L'exercice occupa les journées des lundi et mardi suivants ;
cent cinquante hommes disputèrent le prix. Marquivillers emporta un « panton »
(carton de tir décoré), l'autre fut attribué à Bus.
Tout ce cérémonial, à la fois imposant et charmant, est
toujours vivant. Aujourd'hui encore, dans de nombreux villages de l'Ile-de-Françe,
du Valois, de la Picardie, des tireurs abattent « l’moniau » de bois
qui leur permettra d'accéder à la royauté et de passer l'allée centrale du jardin.
L'enterrement du roi est l'occasion de pratiques jalousement conservées et
transmises de génération en génération. La fête du « bouquet » provincial
est surtout pittoresque et grandiose. Dans le cadre médiéval d'une de nos
vieilles cités de la région parisienne, les archers défilent, encadrant les
trophées. On se croirait transporté en plein Moyen Age ...

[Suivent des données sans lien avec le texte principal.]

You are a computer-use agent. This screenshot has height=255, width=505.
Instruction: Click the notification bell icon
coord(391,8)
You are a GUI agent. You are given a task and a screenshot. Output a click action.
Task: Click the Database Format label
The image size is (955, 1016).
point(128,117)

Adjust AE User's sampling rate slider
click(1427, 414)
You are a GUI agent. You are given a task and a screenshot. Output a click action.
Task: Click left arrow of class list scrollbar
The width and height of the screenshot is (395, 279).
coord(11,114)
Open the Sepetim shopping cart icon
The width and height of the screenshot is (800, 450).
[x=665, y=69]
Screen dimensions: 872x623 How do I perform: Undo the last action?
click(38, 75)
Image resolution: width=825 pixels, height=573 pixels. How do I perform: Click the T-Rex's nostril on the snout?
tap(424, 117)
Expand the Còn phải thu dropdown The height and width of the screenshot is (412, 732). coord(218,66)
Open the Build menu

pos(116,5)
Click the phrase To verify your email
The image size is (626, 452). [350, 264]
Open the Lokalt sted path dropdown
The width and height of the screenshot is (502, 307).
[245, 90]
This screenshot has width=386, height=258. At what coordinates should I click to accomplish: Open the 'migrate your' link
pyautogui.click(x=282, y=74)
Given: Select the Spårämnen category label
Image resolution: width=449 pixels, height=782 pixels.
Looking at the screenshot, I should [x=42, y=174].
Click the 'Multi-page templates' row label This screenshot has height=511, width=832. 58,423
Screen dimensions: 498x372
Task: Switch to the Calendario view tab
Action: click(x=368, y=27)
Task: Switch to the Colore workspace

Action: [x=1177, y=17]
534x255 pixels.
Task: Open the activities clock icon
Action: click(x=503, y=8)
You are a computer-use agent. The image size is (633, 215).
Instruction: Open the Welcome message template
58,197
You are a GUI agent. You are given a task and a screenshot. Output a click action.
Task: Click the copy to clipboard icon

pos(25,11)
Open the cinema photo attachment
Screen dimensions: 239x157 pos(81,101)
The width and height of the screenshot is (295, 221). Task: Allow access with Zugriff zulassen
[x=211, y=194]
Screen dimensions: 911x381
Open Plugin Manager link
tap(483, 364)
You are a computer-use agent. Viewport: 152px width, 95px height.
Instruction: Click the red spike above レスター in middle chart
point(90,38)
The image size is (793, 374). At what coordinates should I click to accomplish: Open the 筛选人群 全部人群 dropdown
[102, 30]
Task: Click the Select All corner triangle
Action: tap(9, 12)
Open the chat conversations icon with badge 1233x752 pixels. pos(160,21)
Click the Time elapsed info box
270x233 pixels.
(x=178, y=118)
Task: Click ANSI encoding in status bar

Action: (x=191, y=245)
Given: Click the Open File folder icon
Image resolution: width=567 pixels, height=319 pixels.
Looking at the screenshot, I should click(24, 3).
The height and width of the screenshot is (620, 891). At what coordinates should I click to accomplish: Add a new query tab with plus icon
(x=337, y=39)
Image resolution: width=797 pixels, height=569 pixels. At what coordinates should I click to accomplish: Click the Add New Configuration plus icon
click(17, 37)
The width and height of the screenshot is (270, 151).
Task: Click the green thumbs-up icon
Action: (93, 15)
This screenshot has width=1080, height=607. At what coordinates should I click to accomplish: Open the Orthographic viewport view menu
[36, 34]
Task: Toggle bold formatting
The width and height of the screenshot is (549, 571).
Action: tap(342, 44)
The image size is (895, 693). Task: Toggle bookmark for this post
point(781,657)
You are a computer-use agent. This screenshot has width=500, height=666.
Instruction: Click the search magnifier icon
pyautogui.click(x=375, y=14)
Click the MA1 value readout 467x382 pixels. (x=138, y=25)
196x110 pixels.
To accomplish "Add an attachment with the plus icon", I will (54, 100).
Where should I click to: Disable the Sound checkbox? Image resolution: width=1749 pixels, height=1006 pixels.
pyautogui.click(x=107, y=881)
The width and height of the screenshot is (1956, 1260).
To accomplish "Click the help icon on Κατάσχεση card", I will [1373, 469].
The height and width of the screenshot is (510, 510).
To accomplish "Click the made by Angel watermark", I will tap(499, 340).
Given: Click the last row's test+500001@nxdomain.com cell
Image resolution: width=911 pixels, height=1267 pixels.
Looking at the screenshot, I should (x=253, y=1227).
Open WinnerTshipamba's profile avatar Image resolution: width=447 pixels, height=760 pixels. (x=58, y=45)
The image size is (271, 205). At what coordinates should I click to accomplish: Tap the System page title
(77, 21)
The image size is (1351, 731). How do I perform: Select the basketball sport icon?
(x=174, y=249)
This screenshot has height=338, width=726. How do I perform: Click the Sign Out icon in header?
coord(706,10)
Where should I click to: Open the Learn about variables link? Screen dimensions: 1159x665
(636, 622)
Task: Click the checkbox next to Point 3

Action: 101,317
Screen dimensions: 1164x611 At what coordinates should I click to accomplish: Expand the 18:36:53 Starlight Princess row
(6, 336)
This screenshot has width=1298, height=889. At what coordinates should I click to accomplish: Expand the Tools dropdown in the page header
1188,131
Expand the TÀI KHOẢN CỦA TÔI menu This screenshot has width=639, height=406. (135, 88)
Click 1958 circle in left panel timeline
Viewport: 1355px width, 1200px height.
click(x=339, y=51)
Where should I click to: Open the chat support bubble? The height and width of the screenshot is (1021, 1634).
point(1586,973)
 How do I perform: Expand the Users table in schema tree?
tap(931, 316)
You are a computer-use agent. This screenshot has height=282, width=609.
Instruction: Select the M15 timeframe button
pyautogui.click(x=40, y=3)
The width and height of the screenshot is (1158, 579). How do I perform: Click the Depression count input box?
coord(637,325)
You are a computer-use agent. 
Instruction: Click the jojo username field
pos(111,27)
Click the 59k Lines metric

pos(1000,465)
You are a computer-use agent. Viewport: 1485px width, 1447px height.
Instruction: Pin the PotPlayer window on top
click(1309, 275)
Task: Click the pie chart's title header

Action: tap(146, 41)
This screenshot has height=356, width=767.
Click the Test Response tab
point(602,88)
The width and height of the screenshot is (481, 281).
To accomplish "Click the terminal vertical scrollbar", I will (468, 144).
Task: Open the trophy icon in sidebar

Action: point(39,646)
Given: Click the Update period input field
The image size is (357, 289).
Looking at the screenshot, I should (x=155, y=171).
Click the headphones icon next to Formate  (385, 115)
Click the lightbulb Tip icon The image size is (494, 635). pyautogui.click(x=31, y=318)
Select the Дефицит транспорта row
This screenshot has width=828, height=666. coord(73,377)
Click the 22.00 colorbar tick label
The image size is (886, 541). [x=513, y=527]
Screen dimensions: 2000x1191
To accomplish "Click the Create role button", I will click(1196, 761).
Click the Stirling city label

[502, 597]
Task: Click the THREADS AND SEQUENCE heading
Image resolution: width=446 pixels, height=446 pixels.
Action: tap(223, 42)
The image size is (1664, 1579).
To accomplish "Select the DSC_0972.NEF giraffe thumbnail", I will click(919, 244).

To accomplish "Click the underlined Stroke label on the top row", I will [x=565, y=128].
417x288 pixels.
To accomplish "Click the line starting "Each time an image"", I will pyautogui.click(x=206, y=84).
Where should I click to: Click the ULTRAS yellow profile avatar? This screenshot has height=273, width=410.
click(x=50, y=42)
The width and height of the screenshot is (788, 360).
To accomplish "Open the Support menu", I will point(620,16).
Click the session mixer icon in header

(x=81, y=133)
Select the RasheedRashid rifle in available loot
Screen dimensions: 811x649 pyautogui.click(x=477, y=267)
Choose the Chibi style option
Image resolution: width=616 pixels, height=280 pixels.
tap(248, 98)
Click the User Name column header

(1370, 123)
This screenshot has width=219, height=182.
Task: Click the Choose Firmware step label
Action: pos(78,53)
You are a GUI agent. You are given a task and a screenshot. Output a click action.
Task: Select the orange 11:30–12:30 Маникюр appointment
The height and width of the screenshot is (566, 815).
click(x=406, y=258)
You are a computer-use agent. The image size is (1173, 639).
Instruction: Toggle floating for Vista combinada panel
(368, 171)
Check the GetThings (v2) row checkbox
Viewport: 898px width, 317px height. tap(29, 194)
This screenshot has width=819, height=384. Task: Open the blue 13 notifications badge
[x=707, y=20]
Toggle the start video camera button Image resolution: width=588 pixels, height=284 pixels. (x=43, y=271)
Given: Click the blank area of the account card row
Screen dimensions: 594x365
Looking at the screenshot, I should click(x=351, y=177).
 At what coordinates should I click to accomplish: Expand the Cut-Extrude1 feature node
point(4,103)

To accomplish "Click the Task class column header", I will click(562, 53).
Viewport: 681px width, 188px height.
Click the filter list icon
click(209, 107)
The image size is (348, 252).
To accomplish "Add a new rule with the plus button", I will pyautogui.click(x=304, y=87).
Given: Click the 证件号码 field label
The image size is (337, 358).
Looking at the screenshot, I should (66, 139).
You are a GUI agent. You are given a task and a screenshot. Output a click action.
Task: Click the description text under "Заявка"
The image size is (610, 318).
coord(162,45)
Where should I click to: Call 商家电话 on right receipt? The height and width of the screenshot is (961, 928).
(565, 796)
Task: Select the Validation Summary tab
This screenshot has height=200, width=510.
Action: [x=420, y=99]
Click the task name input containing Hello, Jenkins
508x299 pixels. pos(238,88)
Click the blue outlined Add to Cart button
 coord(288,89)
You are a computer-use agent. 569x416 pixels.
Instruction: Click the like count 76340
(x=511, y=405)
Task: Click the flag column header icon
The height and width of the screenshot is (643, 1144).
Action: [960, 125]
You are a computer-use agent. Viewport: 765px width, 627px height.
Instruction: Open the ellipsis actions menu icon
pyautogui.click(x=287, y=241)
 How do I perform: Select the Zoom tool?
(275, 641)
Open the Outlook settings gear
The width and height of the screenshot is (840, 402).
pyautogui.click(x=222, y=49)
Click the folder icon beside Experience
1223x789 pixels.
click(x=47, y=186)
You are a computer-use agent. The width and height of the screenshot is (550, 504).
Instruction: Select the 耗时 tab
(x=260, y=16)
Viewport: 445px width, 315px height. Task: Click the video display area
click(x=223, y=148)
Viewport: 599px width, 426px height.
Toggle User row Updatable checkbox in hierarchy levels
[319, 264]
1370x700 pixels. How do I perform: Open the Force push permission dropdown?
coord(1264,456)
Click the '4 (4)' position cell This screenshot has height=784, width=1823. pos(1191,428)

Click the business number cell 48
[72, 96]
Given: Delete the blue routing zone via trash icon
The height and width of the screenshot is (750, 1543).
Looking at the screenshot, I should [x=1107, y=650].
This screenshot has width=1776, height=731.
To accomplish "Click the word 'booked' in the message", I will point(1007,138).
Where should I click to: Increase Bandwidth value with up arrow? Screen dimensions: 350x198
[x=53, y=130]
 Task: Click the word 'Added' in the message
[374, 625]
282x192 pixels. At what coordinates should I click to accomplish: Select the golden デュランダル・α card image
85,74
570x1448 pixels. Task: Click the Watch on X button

Afin de conserver le souvenir de ces usages si particuliers,
M. Roger Scart a eu l'heureuse idée de fonder à Crépy-en-Valois, en plein
centre de ces sociétés sportives, un musée de l'archerie. Dans les vieilles
salles du château, cet érudit — doublé d'un archer — a groupé, avec un goût
très sûr, les bouquets d'autrefois, les étendards aux tons un peu passés sur
lesquels est peint un saint Sébastien percé de flèches. Dans les vitrines, on
peut voir des arcs, des médailles, des gravures, des vases finement peints
représentant le saint patron ; une maquette d'une « butte » avec
son stand, ses arbres, ses cibles permet au profane de comprendre aisément
comment on décoche un trait. L'ensemble dégage un exquis parfum de vieille
France. C'est une vivante leçon de folklore et en même temps d'histoire de
France, puisque, il ne faut pas l'oublier, les archers d'autrefois se sont
battus sur les champs de bataille de la guerre de Cent ans, après s'être
préparés, en tirant le « papegay », à mieux défendre leur pays.
Roger VAULTIER.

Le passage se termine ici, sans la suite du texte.